Days of Wonder Vice President Mark Kaufmann had previously attempted to justify slaves’ inclusion in the game, saying “In modern times, even the mention of slavery causes very strong reactions, but glossing over the historical fact that there were slaves in Persia in the 10th century felt like we were ignoring the realities of the world that Five Tribes takes place in.”

I’m late to the party here, but oh boy! If historical accuracy was foremost in your mind producing Five Tribes: Djinns of Nagala, in other words, Five Tribes: [Mythical creatures] of [Not a real place], perhaps you shouldn’t have included a deck of magical genies or implied that every fifth resident of Persia was an assassin.

What you mean is that Five Tribes uses the rich texture of 1001 Nights, which features slaves prominently, and not featuring those slaves would feel like a cop-out.
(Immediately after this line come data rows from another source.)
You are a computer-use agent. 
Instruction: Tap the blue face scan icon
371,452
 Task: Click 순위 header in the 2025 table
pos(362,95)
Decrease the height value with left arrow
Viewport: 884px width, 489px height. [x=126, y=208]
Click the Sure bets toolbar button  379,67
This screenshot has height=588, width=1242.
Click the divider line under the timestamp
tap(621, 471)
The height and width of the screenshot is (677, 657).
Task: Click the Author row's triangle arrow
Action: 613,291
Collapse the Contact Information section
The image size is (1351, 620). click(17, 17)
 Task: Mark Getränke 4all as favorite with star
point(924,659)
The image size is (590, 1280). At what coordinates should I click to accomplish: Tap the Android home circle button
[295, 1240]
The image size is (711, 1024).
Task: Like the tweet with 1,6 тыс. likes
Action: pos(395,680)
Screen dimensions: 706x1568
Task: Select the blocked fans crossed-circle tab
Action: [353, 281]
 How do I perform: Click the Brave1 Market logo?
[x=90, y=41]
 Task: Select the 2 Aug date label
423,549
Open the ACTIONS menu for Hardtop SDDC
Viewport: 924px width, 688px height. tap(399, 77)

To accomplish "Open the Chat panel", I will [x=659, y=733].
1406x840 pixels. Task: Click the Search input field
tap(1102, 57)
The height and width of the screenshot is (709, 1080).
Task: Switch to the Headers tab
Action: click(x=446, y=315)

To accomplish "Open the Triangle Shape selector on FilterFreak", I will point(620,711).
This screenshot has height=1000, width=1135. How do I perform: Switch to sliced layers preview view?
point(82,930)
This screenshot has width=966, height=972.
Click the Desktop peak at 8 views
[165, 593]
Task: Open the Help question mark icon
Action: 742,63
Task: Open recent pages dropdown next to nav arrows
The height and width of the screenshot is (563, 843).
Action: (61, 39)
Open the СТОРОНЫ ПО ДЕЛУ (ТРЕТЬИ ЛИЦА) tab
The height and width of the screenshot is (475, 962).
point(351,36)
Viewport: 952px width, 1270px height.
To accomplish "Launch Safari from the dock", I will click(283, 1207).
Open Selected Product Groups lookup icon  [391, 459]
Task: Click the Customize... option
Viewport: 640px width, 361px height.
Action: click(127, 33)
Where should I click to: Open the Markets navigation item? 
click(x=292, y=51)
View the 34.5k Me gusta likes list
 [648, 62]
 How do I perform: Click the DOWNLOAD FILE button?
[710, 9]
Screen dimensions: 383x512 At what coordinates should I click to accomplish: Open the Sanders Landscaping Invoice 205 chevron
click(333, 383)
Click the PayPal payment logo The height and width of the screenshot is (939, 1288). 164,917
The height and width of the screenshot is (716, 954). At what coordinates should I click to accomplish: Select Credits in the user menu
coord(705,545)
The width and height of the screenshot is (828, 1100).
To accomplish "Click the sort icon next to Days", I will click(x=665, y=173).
To which I’d say, well, you dug yourself into that hole when you chose a text that includes, but is by no means limited to, orgies and massive cocks.

On the subject, if you’re interested in a board game that really does feature a historically accurate depiction of slaves, here’s Paul’s review of Freedom: The Underground Railroad.

Gen Con

AND FINALLY, big news from Gen Con’s home state of Indiana this week. The state passed bill SB101 or “the Religious Freedom Restoration Act”, which entitles a person (which could be an enormous for-profit business) to deny service if it clashes with that person’s religion (which might involve censuring homosexuality). In other words, Indiana businesses are now in the unprecedented situation of having the law on their side if they want to deny service to gays, or any other group they have bigoted feelings towards.

In the run-up to the passing of the bill Gen Con published this letter, threatening to take its conference (and the 56,000 attendees and $50 million it brings to Indianapolis each year) elsewhere. Us lot in the Shut Up & Sit Down slack channel were thoroughly impressed.

Following the signing of the bill, however, Gen Con published this somewhat less dramatic letter to its attendees, explaining that the conference will in fact be seeing through its contract with the city of Indianapolis, which runs all the way through until 2020. They state confidence that the city’s reception will be as warm as ever, but they’re printing out feedback forms in case it’s not.

Board game designer Eric Lang said it as well as I could. “Nobody expected Gencon to break their contract this year. But when you rattle the saber and draw no blood, expect disappointment.”